EXTRACTED INFORMATION:

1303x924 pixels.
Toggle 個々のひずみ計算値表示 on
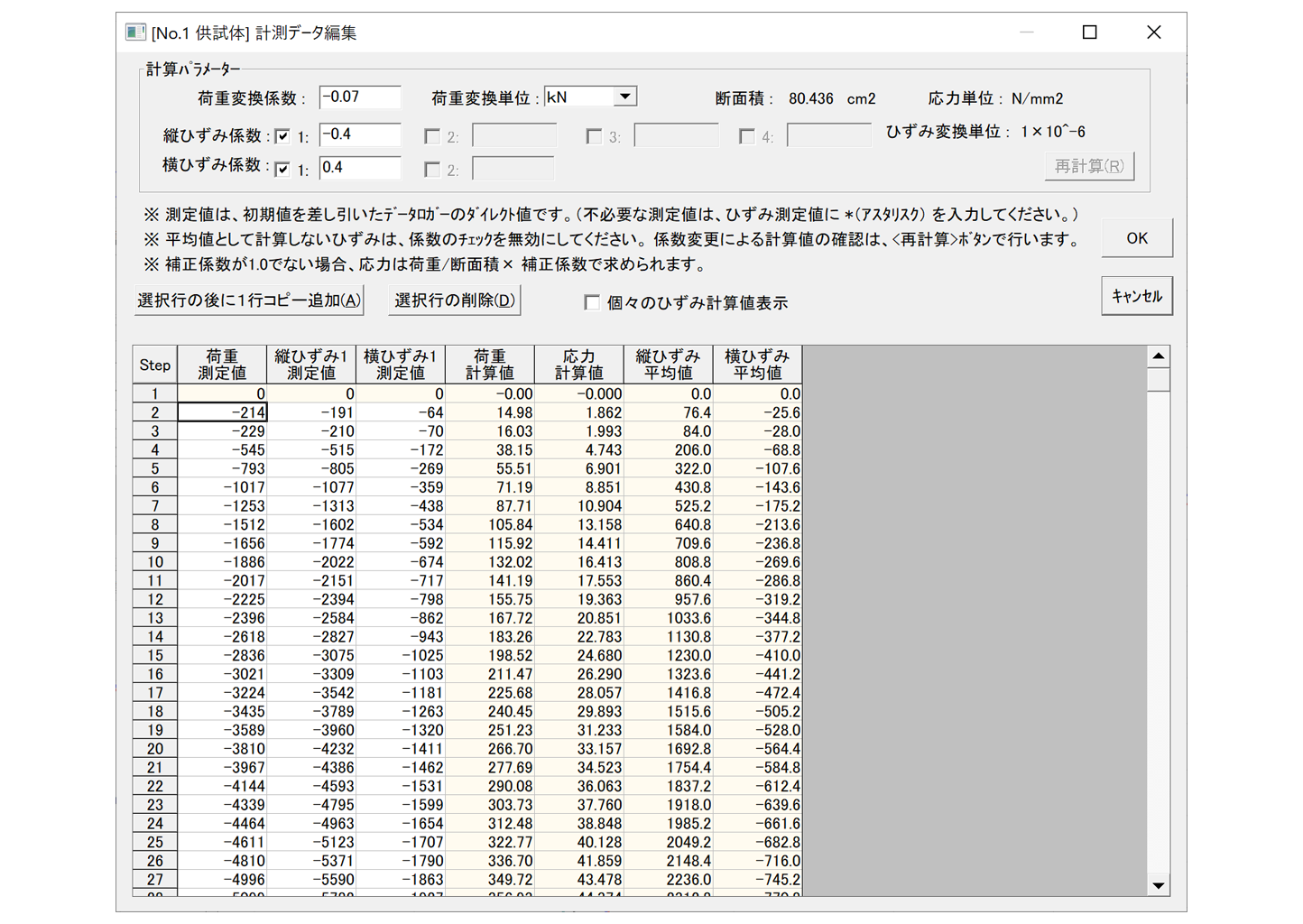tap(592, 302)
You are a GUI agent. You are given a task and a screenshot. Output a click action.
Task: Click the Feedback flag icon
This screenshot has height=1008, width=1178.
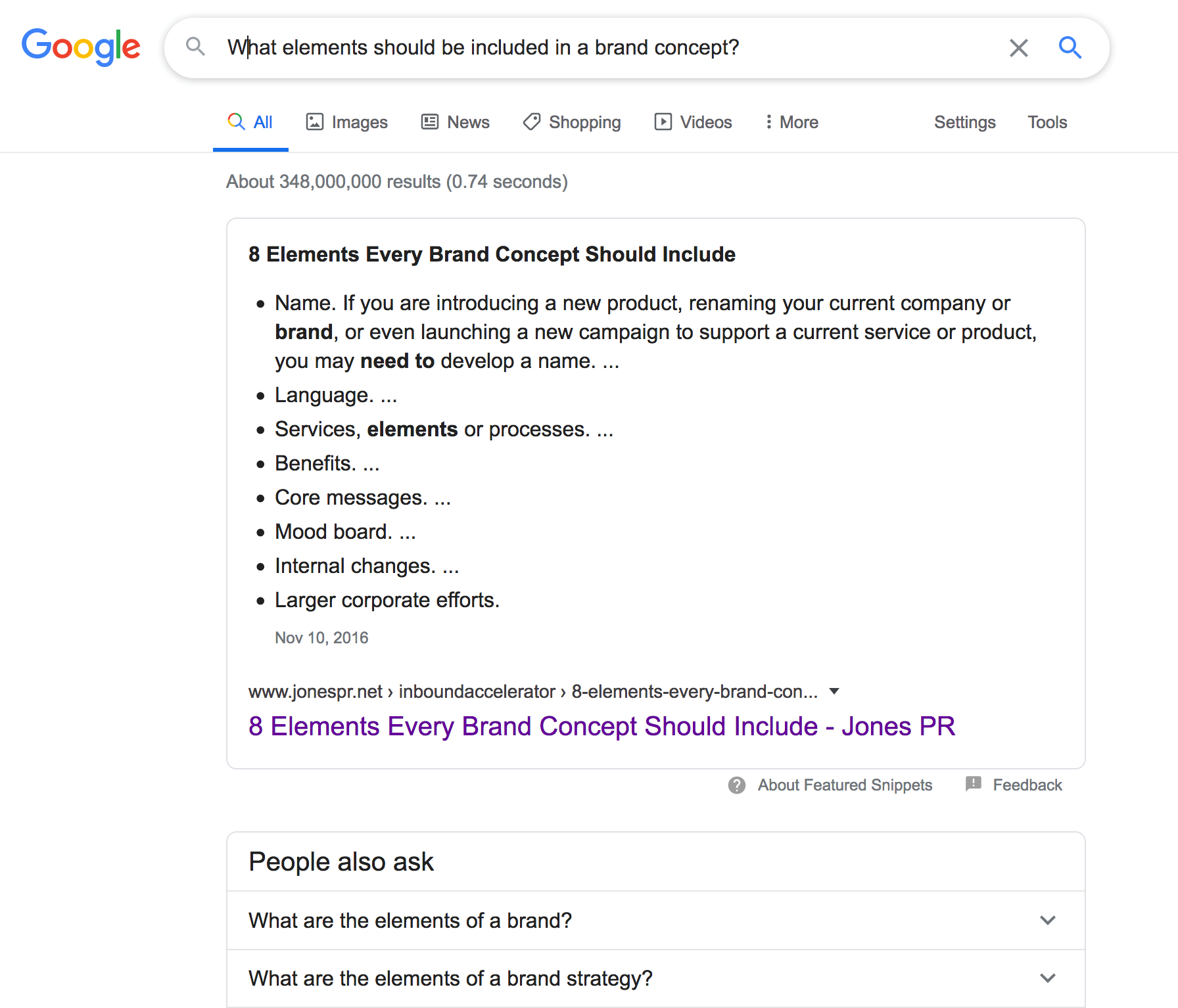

==

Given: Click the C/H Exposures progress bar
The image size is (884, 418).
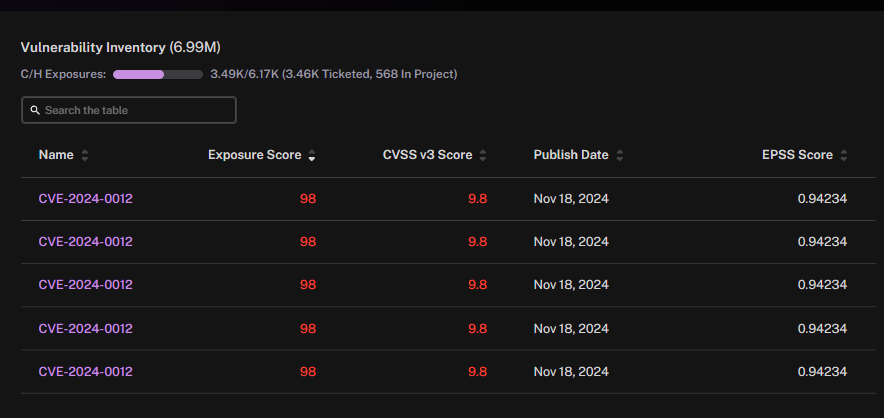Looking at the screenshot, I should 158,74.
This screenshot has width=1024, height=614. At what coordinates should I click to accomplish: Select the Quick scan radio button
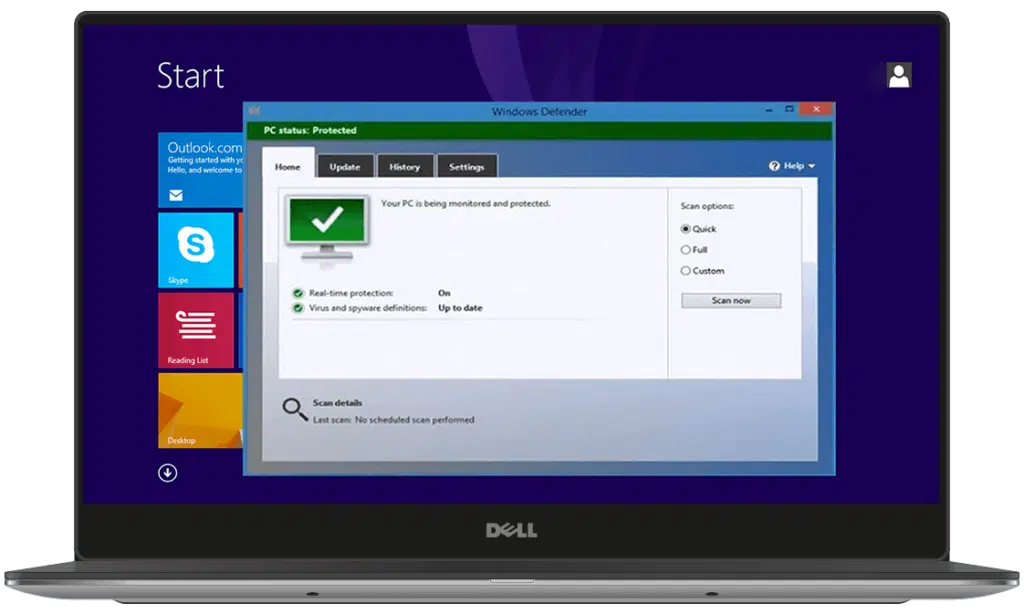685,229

==

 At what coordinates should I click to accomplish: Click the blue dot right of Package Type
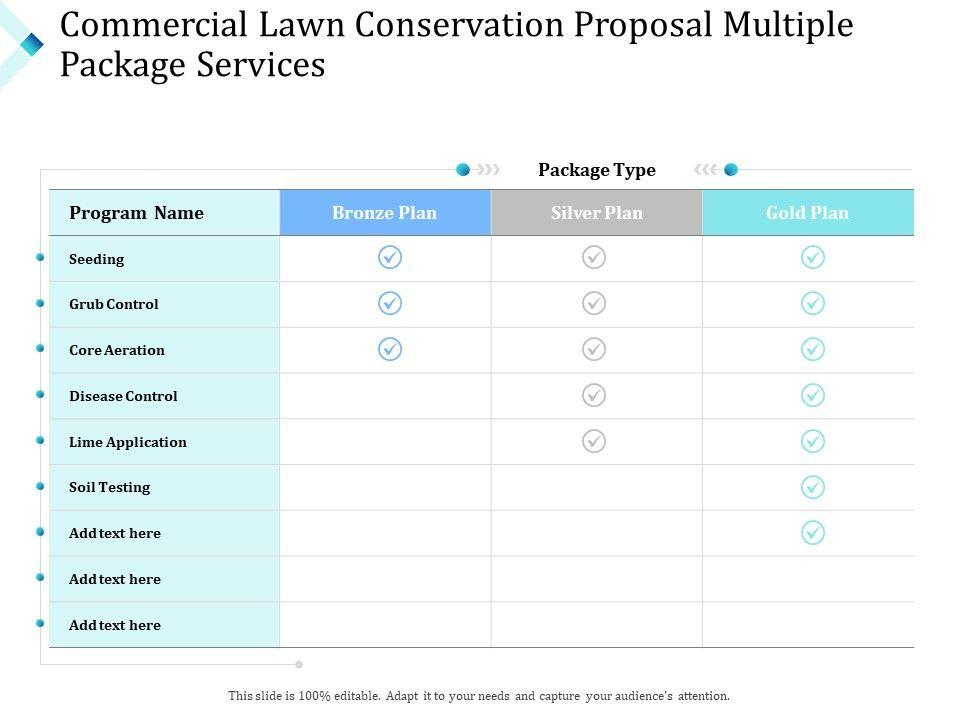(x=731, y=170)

TASK OBJECTIVE:
Look above for the line holding "1303x924 pixels." and output everything from it down to the line holding "This screenshot has height=1008, width=1178.", both ends included, exactly and without images.

ANSWER:
1303x924 pixels.
Toggle 個々のひずみ計算値表示 on
tap(592, 302)
You are a GUI agent. You are given a task and a screenshot. Output a click action.
Task: Click the Feedback flag icon
This screenshot has height=1008, width=1178.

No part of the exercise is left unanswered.